Über Begehren der Antragstellerin bewilligte das Erstgericht aufgrund der Pfandurkunde mit Vorrangseinräumungserklärung vom 21. 9. 2001 im Lastenblatt der EZ ***** GB ***** des Bezirksgerichtes ***** die Einverleibung des Pfandrechts für gewährte und künftig zu gewährende Kredite im Höchstbetrag von S 1,000.000 zugunsten der R***** registrierte Genossenschaft mbH sowie die Einverleibung des Vorrangs des genannten Pfandrechts vor dem in ClNr 11a einverleibten Wohnungsrecht gemäß Punkt 3a des Übergabsvertrags vom 21. 12. 2000 für Friederike S*****, geboren am *****.
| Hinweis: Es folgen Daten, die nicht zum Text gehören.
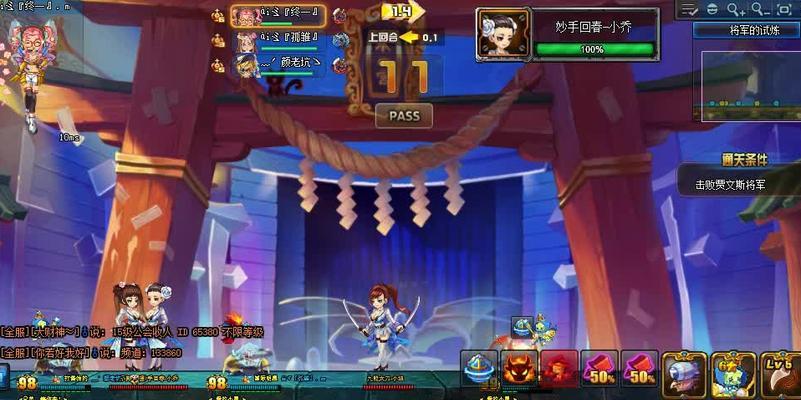Activate the blue tornado skill
Viewport: 801px width, 400px height.
point(480,368)
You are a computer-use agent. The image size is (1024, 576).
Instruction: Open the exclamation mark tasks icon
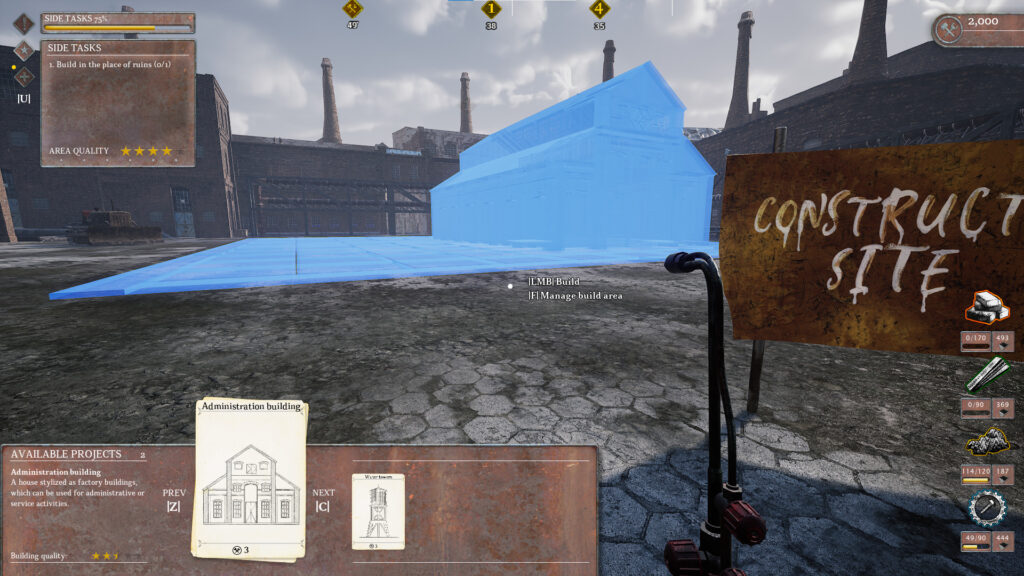click(x=24, y=23)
Gegen den bezeichneten erstgerichtlichen Bewilligungsbeschluss richtete sich der Rekurs der Agrarbezirksbehörde für Oberösterreich, mit dem geltend gemacht wurde, dass der erstgerichtliche Beschluss mit dem anhängigen Flurbereinigungsverfahren unvereinbar sei. Friederike S*****, die bücherliche (Vor-)Eigentümerin habe nämlich im Rahmen des anhängigen und im Grundbuch angemerkten Flurbereinigungsverfahrens das Grundstück Nr 1108/5 der EZ ***** KG ***** an die Ehegatten Friedrich und Herta M***** lastenfrei veräußert.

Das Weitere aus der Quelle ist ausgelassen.